Alerta: acidentes com taturanas são comuns nesta época do ano
Com a chegada do calor, aumenta a preocupação sobre o contato com insetos venenosos. A Lagarta Taturana é um dos que mais requer cuidados, sendo que o seu veneno pode até matar, dependendo da dose.
O nome Taturana é a união de palavras indígenas, que unidas querem dizer “semelhante ao fogo”, fazendo uma alusão á sensação de queimado que causam. Existem diferentes tipos de Taturana, sendo que a mais perigosa é a Lonomia, também chamada de Taturana Assassina, pela sua alta dose de toxidade.

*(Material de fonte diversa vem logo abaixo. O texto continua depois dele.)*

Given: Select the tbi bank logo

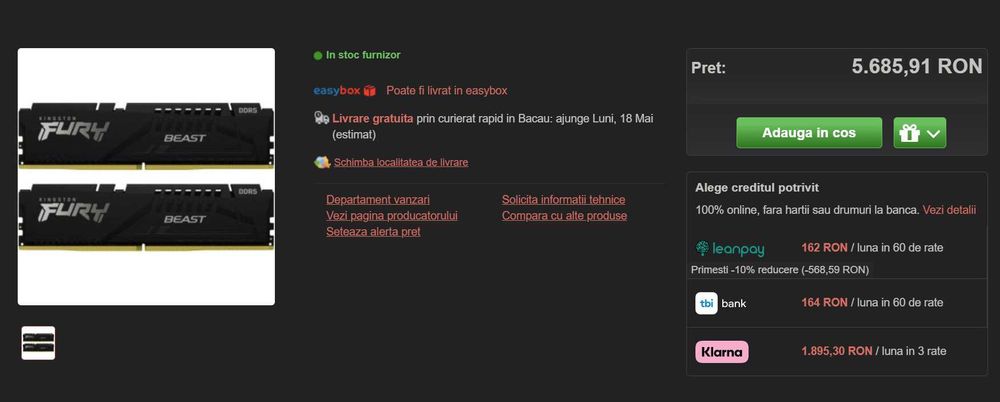Looking at the screenshot, I should (x=721, y=303).

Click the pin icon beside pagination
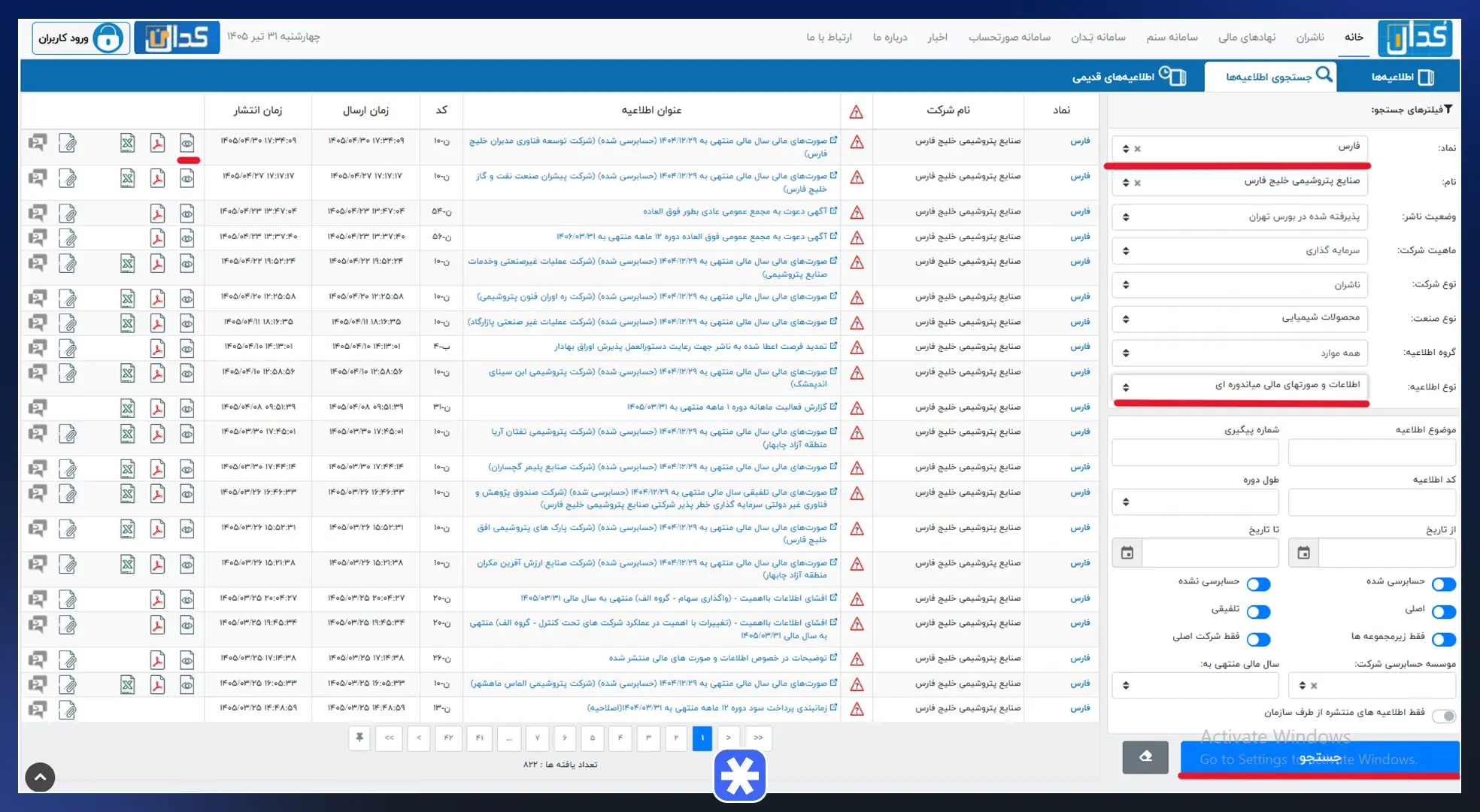[x=359, y=738]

Pesquisas apontam que o aumento dos acidentes com as lagartas foi motivado pela destruição do habitat natural destes insetos. Por não terem mais folhas típicas como alimento, as lagartas migram para árvores frutíferas, inclusive nas cidades, o que causa os problemas.

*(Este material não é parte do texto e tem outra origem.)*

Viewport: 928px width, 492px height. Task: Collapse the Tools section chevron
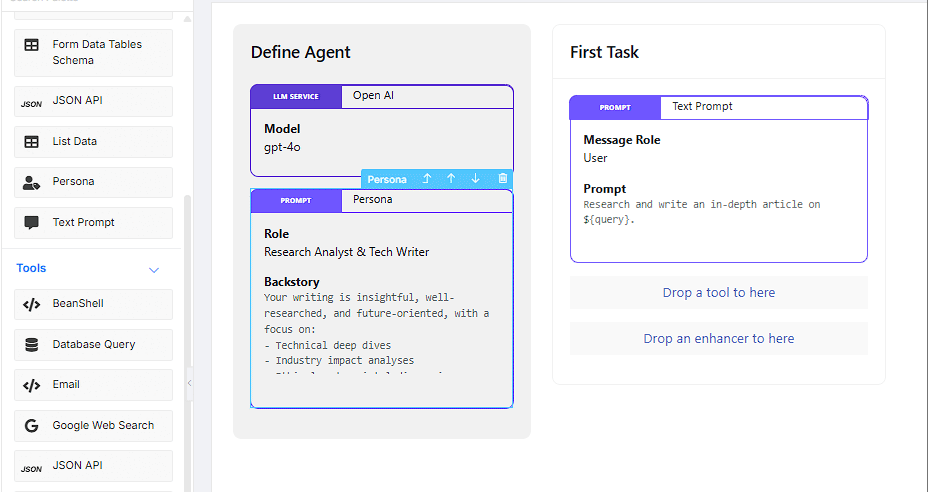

Mas se antigamente o contato com a Taturana era sinal de graves problemas e pouca solução, hoje, graças ao trabalho da UPF, existe um soro para o tratamento da toxina destilada pelo inseto. O soro é desenvolvido em parceria com o Instituto Butantan, sendo que a toxina da lagarta é a matéria prima. É também graças ao trabalho de pesquisa da UPF e divulgação á comunidade, que os acidentes com Taturanas dminuíram muito ao longo dos anos, especialmente os que envolvem crianças, que sem o soro eram as principais vítimas no passado. Com tratamento adequado, o número de mortes foi reduzido a praticamente zero.
Este soro está disponível no Hospital São Vicente de Paulo, onde pessoas de toda a região recebem o tratamento, sendo este muito eficaz. A professora coordenadora do projeto de pesquisa sobre a Taturana na UPF, Lisete Lorini, explicou que o papel da universidade, há 12 anos, é identificar o inseto e fornecer matéria prima para o soro.
Para isso é importante que as pessoas, ao terem contato com uma lagarta que julgam ser a Taturana, coloquem o inseto num vidro e levem até a UPF ou ao Hospital para identificação. Além de fornecer matéria prima para o soro, a ação garante o tratamento correto.